André Ventura elencou algumas das exigências que o Chega tem colocado nesta matéria e acrescentou mais uma, a descida da idade da reforma.
O líder do Chega manifestou esta quinta-feira disponibilidade para negociar com o Governo a reforma laboral, tendo já constituído uma delegação para o efeito, e colocou como uma das exigências a descida da idade da reforma.
"Desde o início dissemos que queríamos dialogar. Agora, não é dialogar com a pistola apontada à cabeça em cima do tempo", afirmou André Ventura, em declarações aos jornalistas na Assembleia da República.
O líder do Chega revelou que deu indicações ao seu grupo parlamentar para constituir uma delegação para o efeito e disse esperar que não haja "simulacros de negociações", mas sim "chegar a consensos para mudar a lei".
"Será o grupo que vai lidar mais diretamente com o Governo nas negociações do diploma, ponto por ponto, porque nós continuamos a estar onde estávamos, isto é, a entender que era preciso e devia ter existido um consenso político nesta matéria para avançarmos com propostas que fossem realistas para o país que temos, para a composição política do parlamento que temos", indicou.
O deputado considerou que "o Governo geriu muito, muito mal este processo e que agora deixa basicamente no Chega o ónus de ter que aprovar esta reforma".
André Ventura elencou algumas das exigências que o Chega tem colocado nesta matéria e acrescentou mais uma, a descida da idade da reforma, sem especificar.

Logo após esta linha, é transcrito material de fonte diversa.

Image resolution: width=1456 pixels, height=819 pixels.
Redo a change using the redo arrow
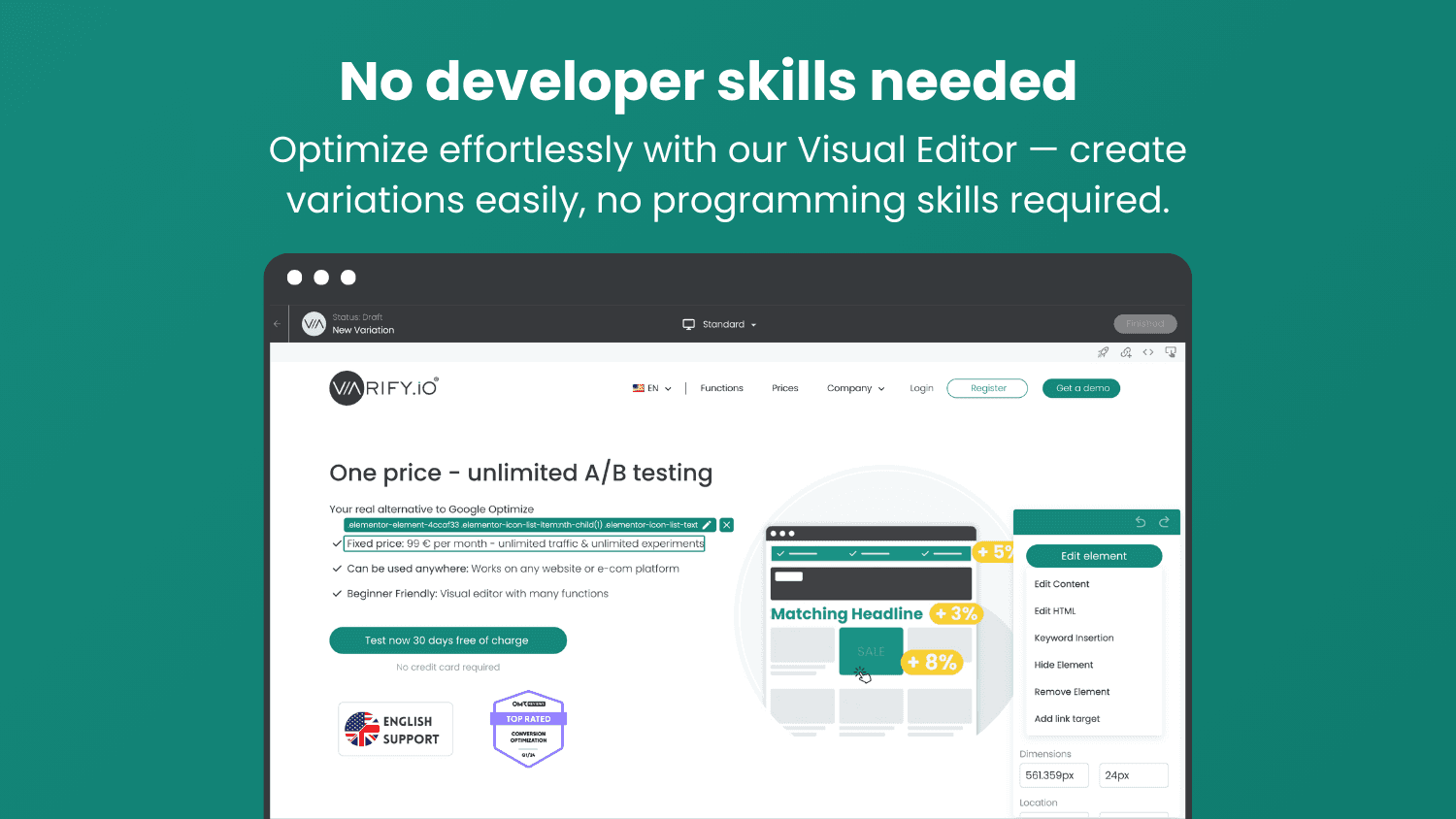coord(1163,521)
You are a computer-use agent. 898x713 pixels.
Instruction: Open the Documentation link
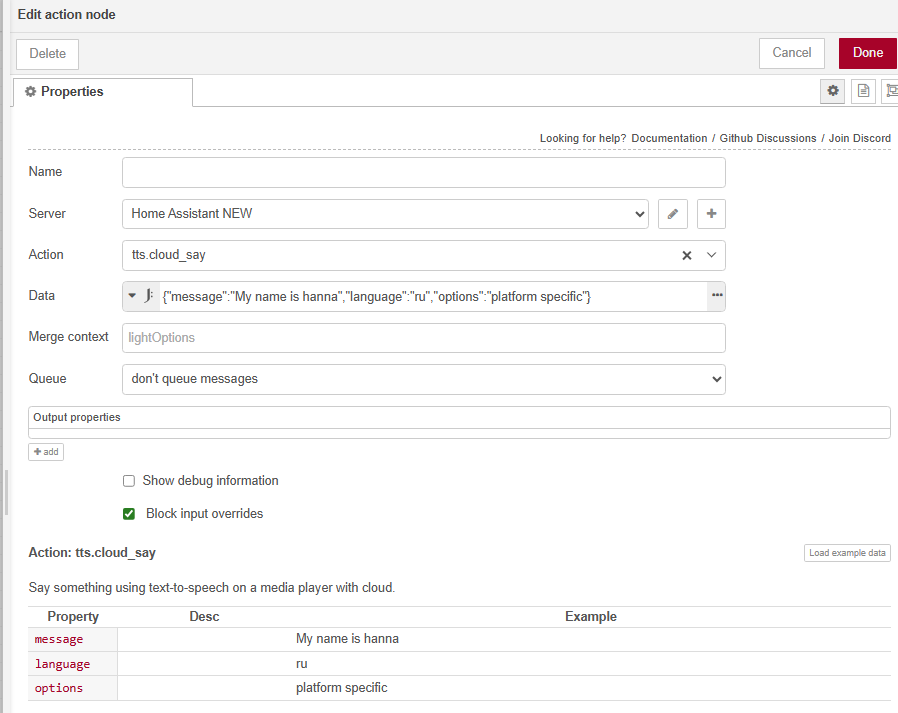(670, 138)
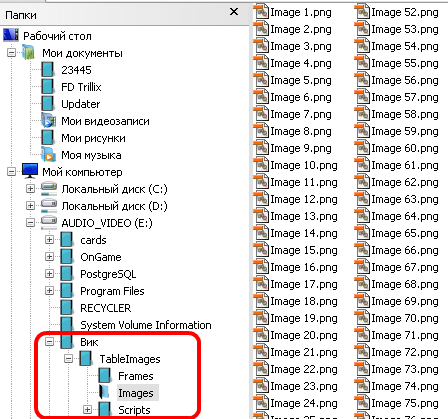Expand the PostgreSQL folder node
This screenshot has height=419, width=448.
pyautogui.click(x=49, y=274)
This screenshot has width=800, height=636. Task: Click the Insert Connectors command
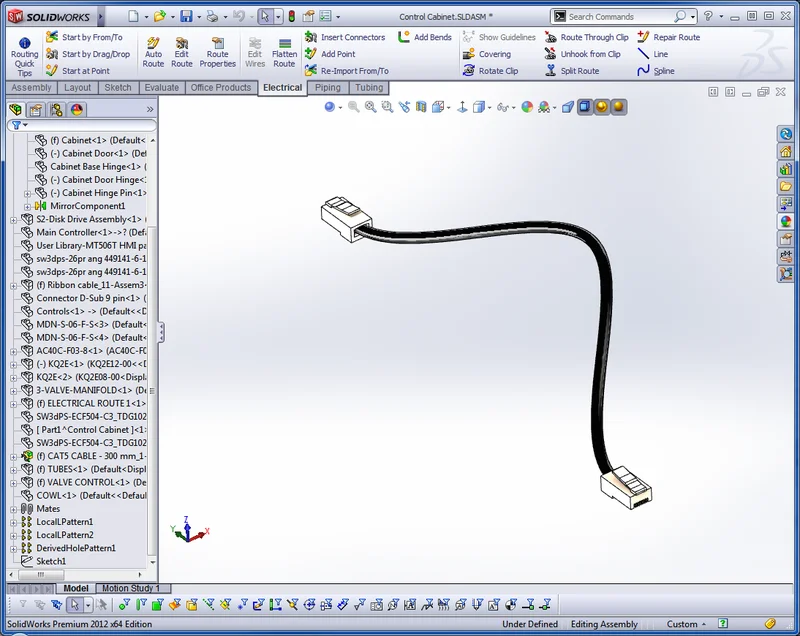[345, 37]

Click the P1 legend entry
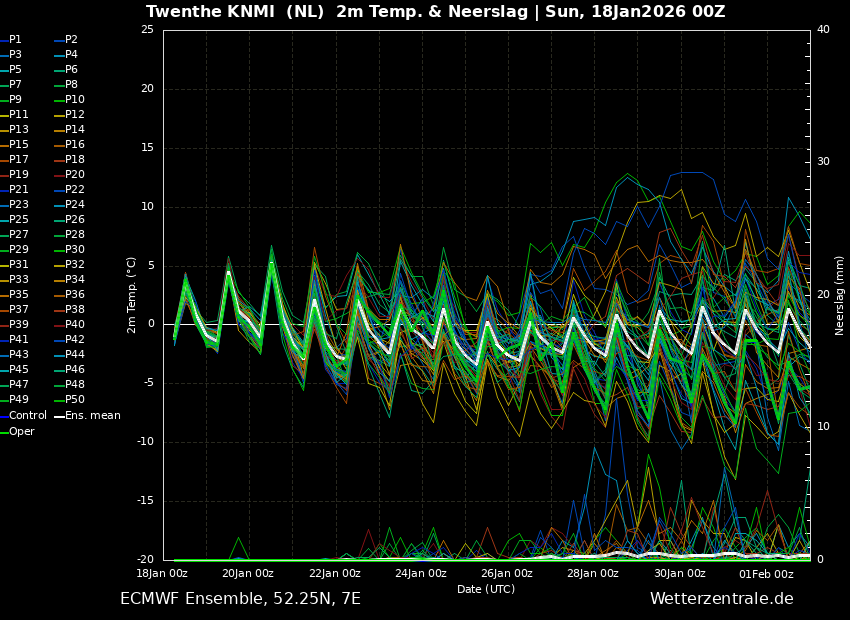(15, 40)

"As pessoas sentem que estão a trabalhar cada vez mais, cada vez com mais anos e cada vez com menos direitos. Ora, se nós estamos a querer dizer que estamos a flexibilizar, estamos a querer tirar a forma dos contratos, aumentar a precariedade em algumas coisas, a permitir despedimentos de forma mais fácil, a permitir um 'outsourcing' que nós discordamos, mas que o Governo entende que deve poder ser feito, nós não podemos só fazer isto e tombar para um lado", defendeu.
Sobre a decisão do secretariado nacional da UGT, que rejeitou por unanimidade a última versão da proposta de revisão da legislação laboral, André Ventura considerou que era "um pouco expectável" e considerou que a negociação na concertação social "foi uma jogada perdida, quer para o Governo, quer para as confederações sindicais".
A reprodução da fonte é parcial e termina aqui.